Tuesday, January 31, 2012

Holes......

I fell into a hole that the enemy designed. I had been warned about the dangers of the holes on the road I was traveling, but I thought I was smart enough, thought my eyesight was keen enough, to miss the holes.

We can’t miss the holes, they are a part of life.

I sat in that hole, and I waited. I waited to be rescued. Surely someone, some friend, some family member, would come by and lower a ladder. But it didn’t happen.

So, as I sat there, I began to look around me and despair began to build. The hole was dirty, and the sun was going down. The closer I  looked, the more things I saw that either frightened or repulsed me. But I couldn’t get out. There was no way out…unless someone came to rescue me. Where were my rescuers?

It did occur to me that I might climb my way out, but to attempt such a thing would be very unpleasant and not easy work. No, I would sit and wait for the rescue team.

As darkness fell, I became more and more afraid. I could not see my surroundings. The less I saw, the more dangers I imagined, and the dangers grew in size and in threat. My fear became my pain.

The skies above me began to rumble and although I could not see them, I knew a downpour was imminent. The rescuers hadn’t come so my survival instinct kicked in and I began to feel around – half in fear and half in hope – looking for protective covering.

My hands touched things that I knew would not be pleasant to look at, but would serve the purpose for protection from the elements, and possibly from the sting of pain by other things in the hole… or perhaps things that might fall from the sky. And so, I began to cover myself in debris…..

Much time passed and no one came to offer the easy way out of the hole. I was scared, but I had also become somewhat numb. The debris that I had gathered to protect myself – the trash – had become my only source of comfort. I did not like it’s smell, it’s texture, or it’s feel, but it was becoming morbidly familiar.
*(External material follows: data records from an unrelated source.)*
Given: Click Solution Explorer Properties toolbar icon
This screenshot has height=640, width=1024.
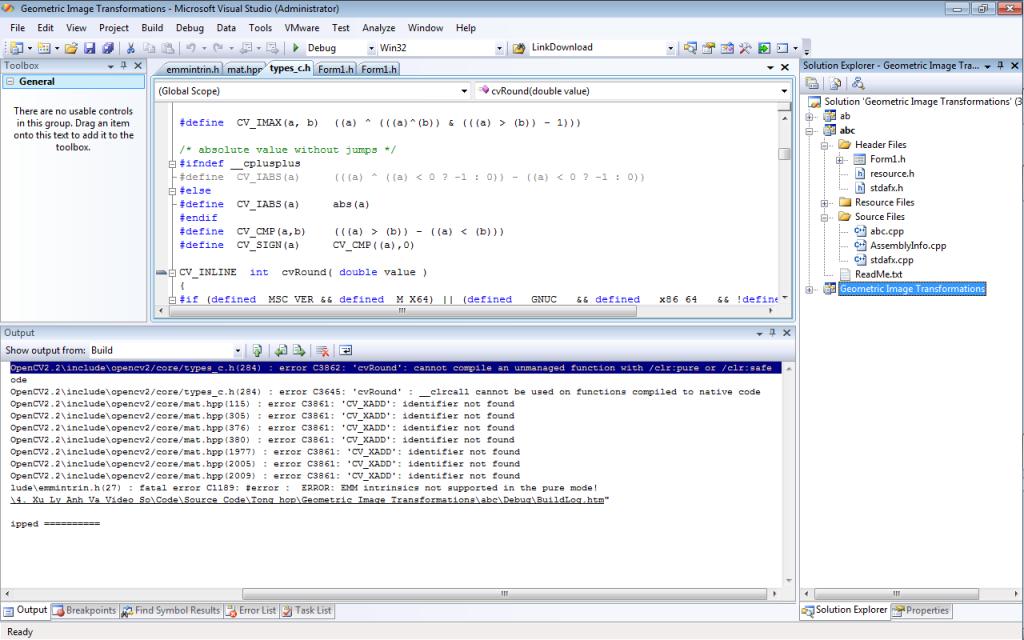Looking at the screenshot, I should (812, 83).
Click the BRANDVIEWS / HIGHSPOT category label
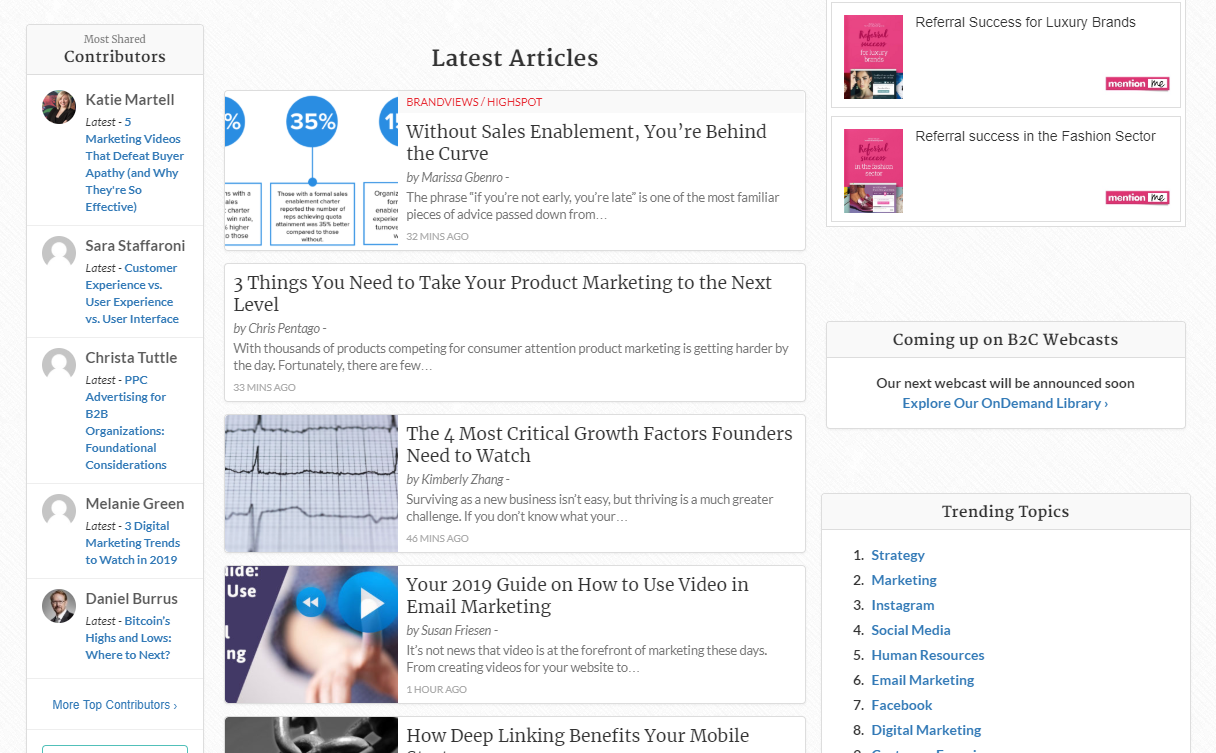Screen dimensions: 1216x753 point(474,102)
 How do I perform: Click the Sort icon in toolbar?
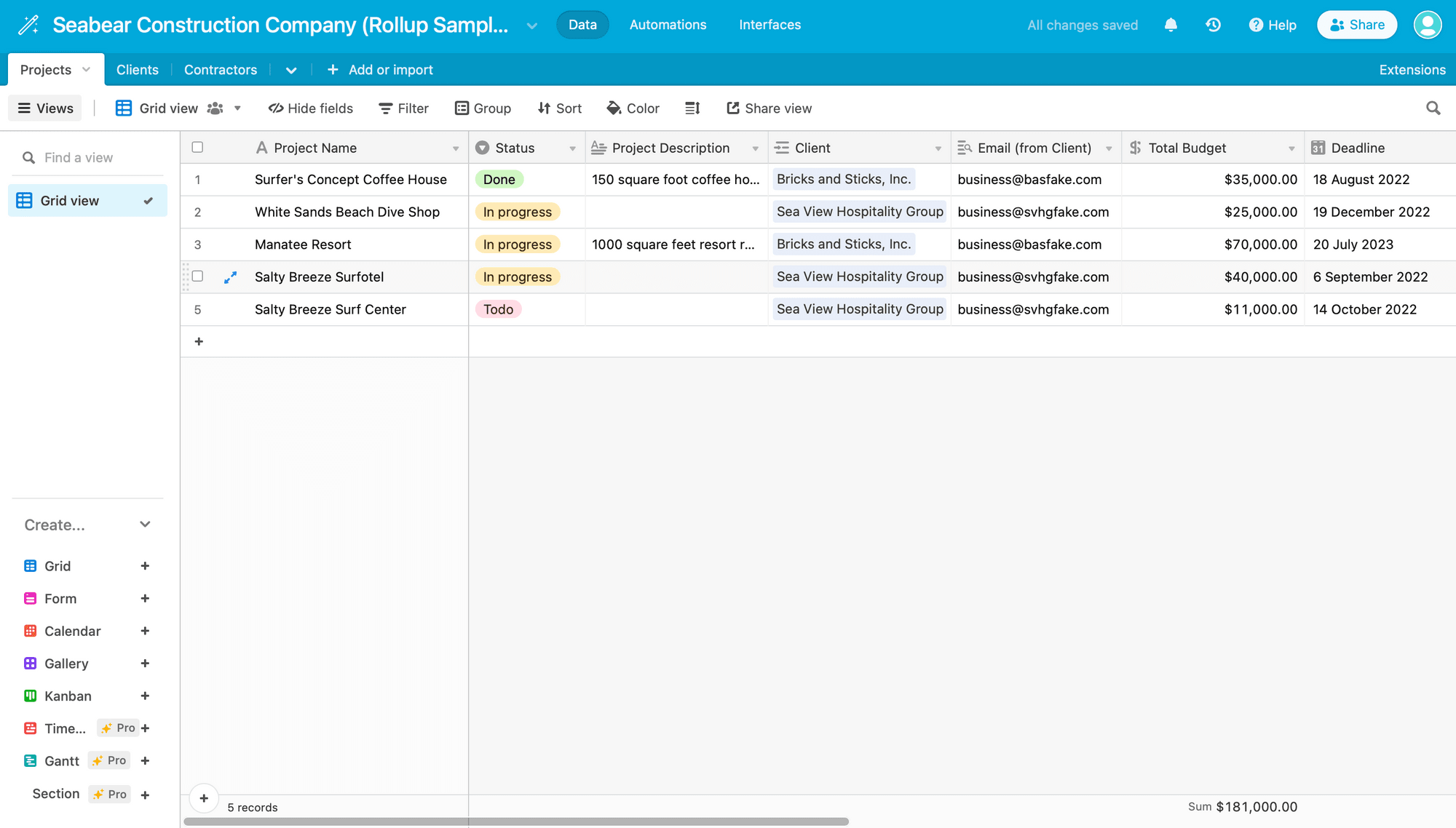[x=559, y=108]
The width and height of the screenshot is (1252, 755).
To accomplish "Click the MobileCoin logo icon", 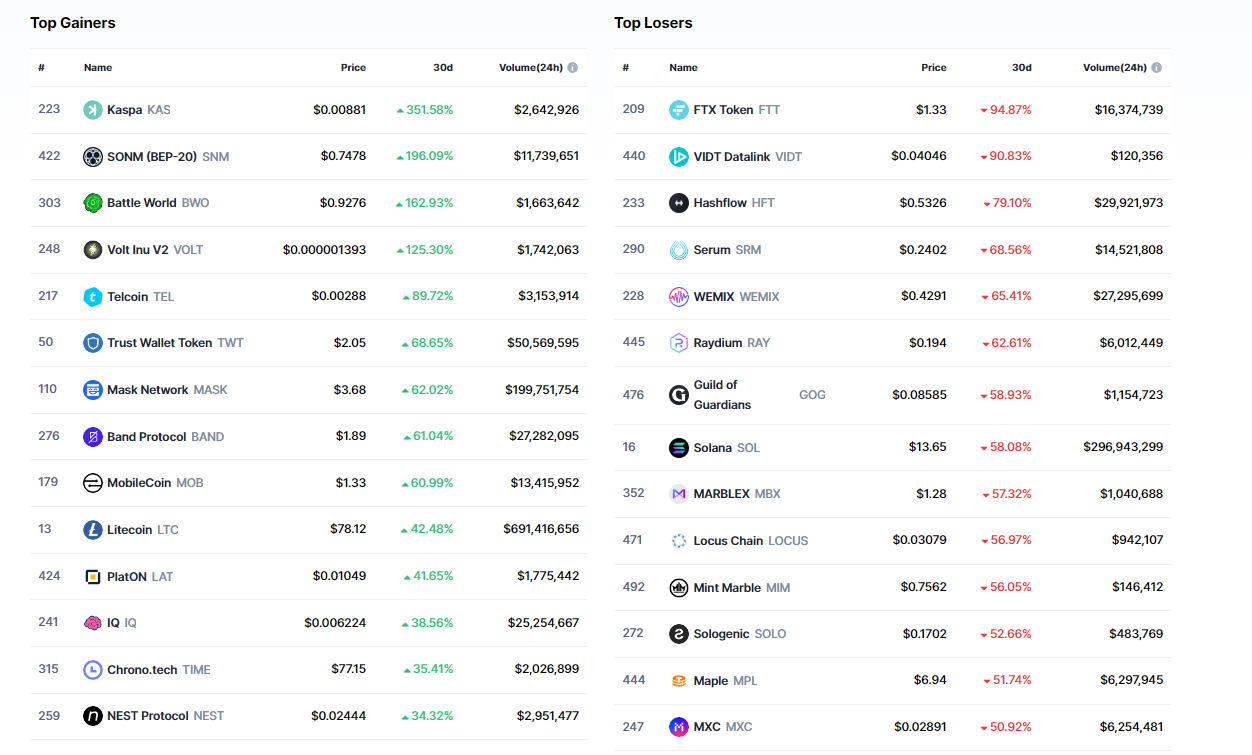I will 92,483.
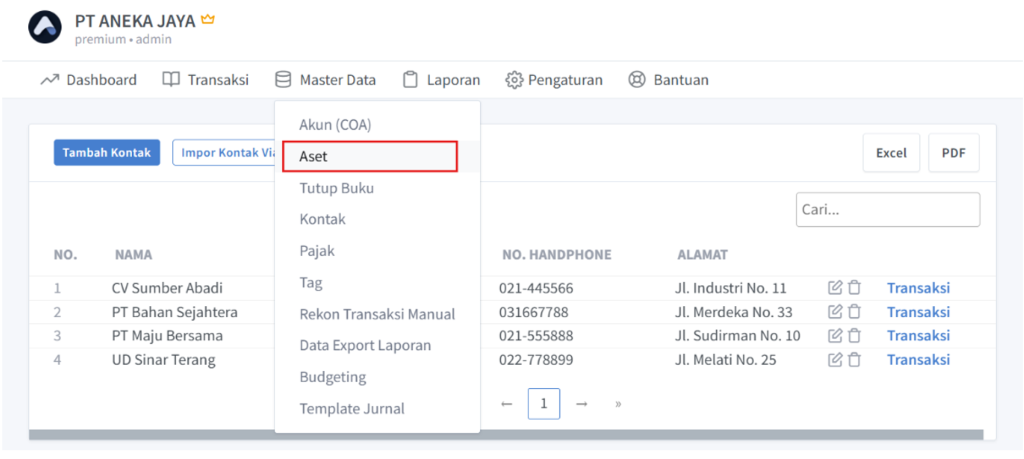Click the PT Aneka Jaya logo icon
This screenshot has height=459, width=1024.
click(x=45, y=28)
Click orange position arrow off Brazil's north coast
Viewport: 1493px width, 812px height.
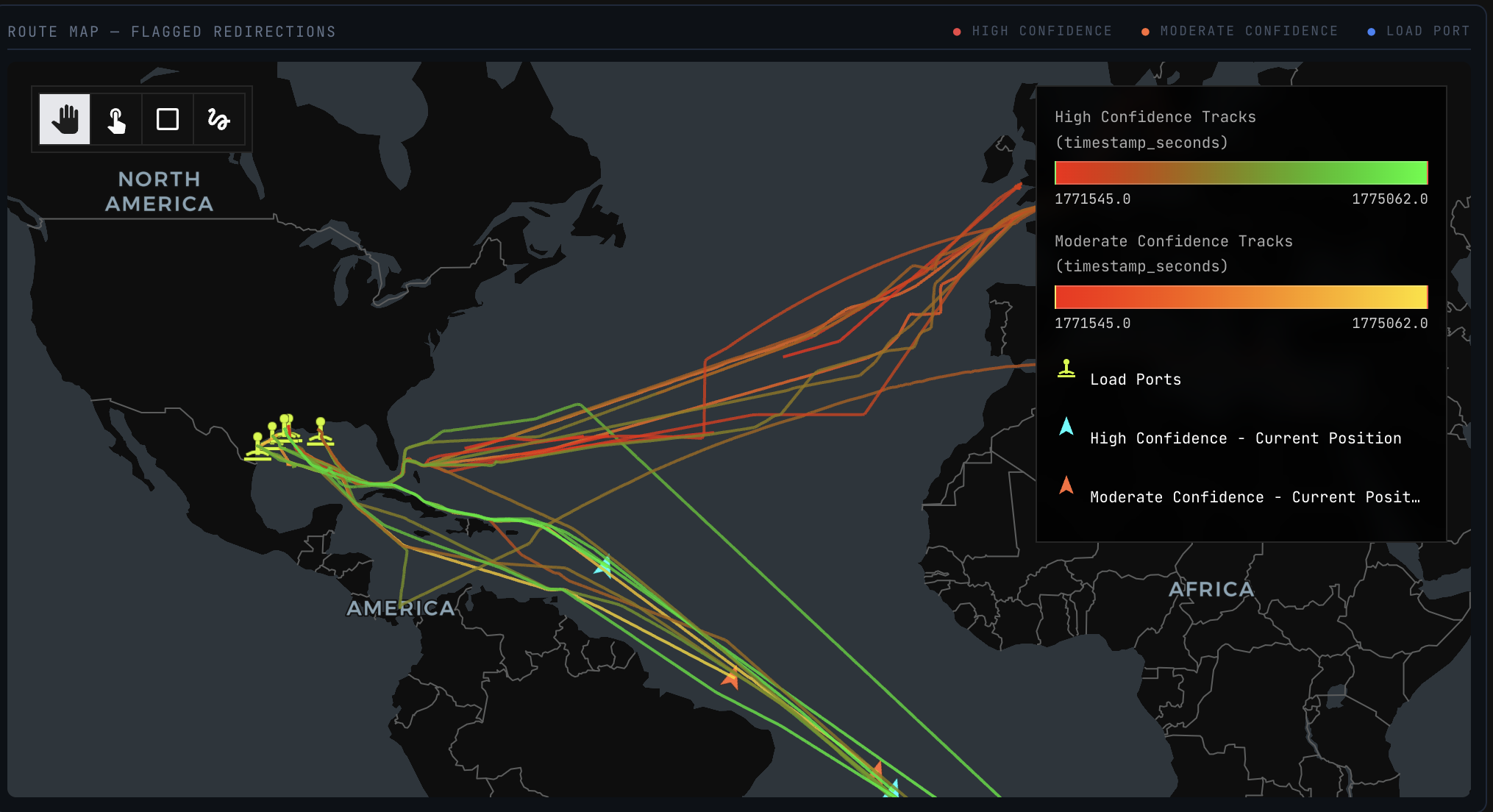(x=731, y=677)
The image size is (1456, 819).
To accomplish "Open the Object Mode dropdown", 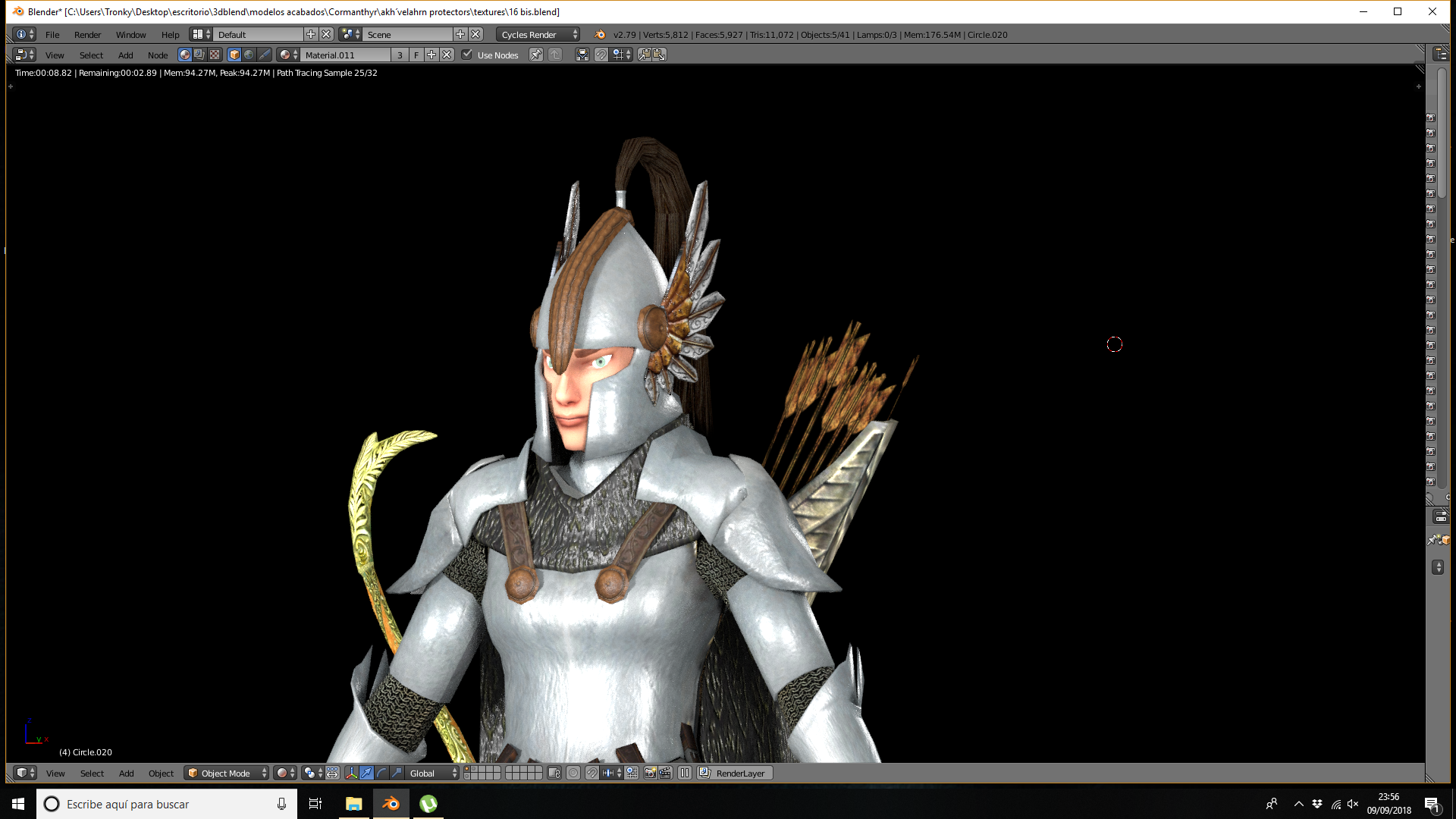I will coord(227,773).
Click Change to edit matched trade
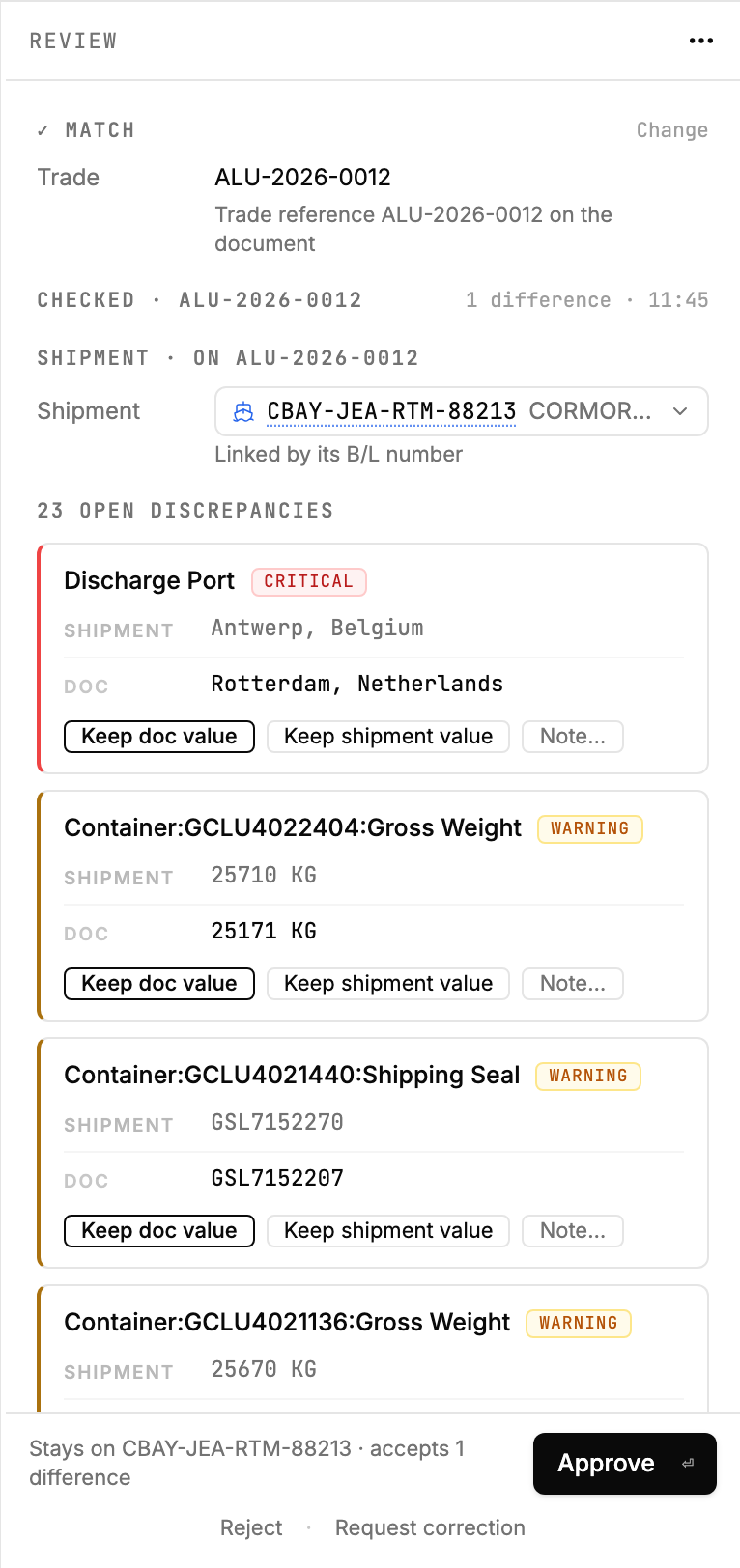740x1568 pixels. point(672,130)
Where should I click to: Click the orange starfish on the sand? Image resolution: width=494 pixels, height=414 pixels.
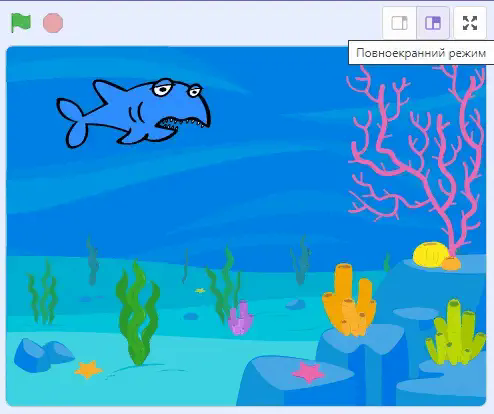coord(88,369)
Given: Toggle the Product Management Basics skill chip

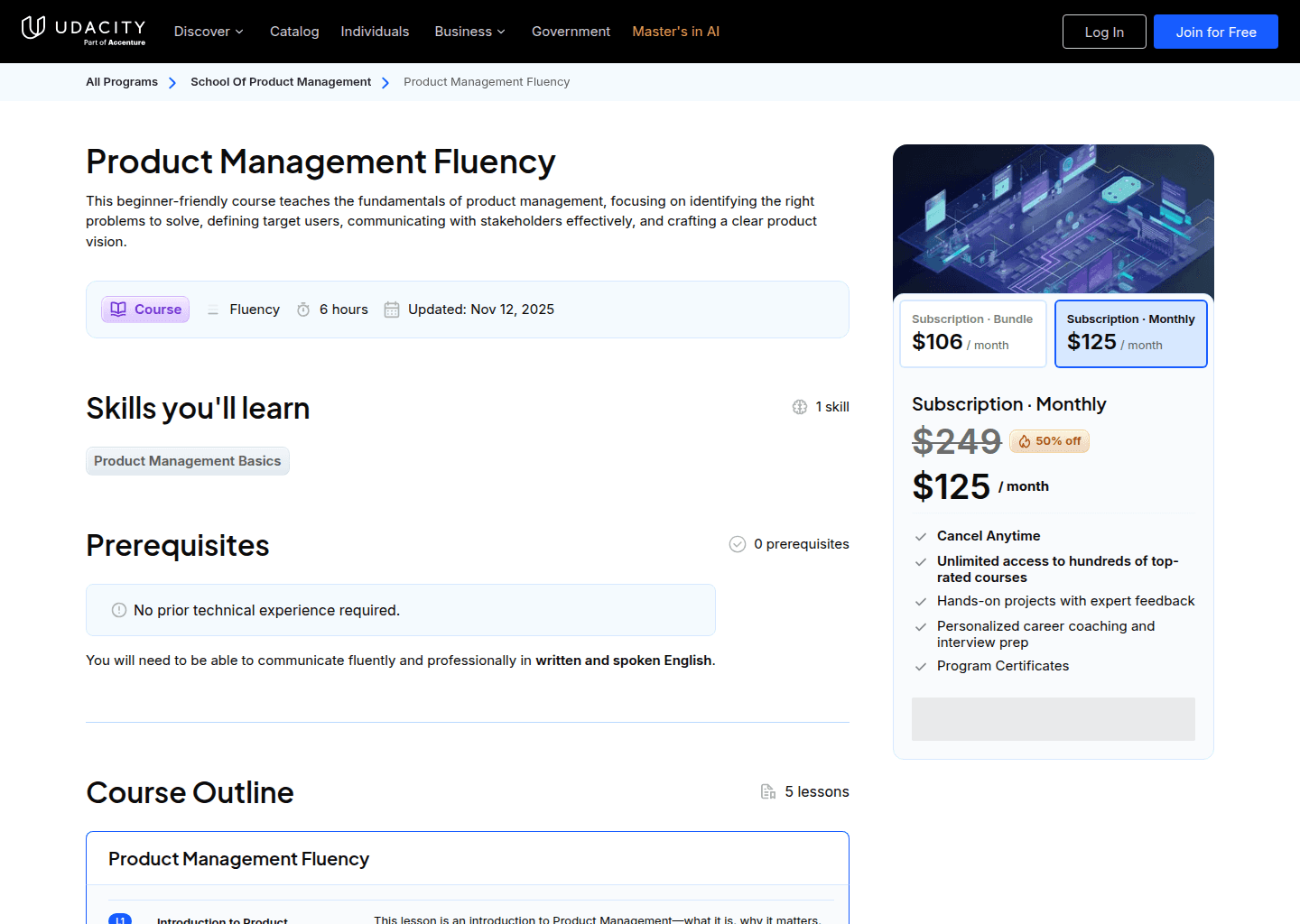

As the hours turned into days, and the days to weeks – to years, I lost the ability to remember much of what life had been like before the hole. I no longer waited to be rescued. I knew no one was coming. No one cared. I was alone.  And in my solitude, I kept piling on debris…and the debris began to weigh heavy on my shoulders. I did not like the discomfort, but it was my only protection….

Life is full of pitfalls. No one is immune. We all fall. This little story isn’t about the “holes”, it’s about the things we use as coverings of protection from the dangers associated with the holes in life. It’s about sitting still and waiting to be rescued instead of using our inherent resources to “climb out.” It’s about giving in to fear, either real or imagined.  It’s about allowing the darkness to envelop us instead of searching out The Light. It’s about fear, and it’s about complacency. It is about losing focus and giving in to circumstance. It is about life without God as your touchstone.

The debris in our life can consist of anything from alcohol and drugs (self-medicating to mask the pain) to unhealthy relationships, to material possessions. The list goes on and on. Substitutes. False Gods.

Regardless of the circumstance that led you to that hole, or the debris you use as a covering…the way out is always the same. Contrary to popular belief, God doesn’t help those who help themselves, God helps those who ask.
So, quite simply, ask.
 
And once you ask, let go of the debris and let God be God.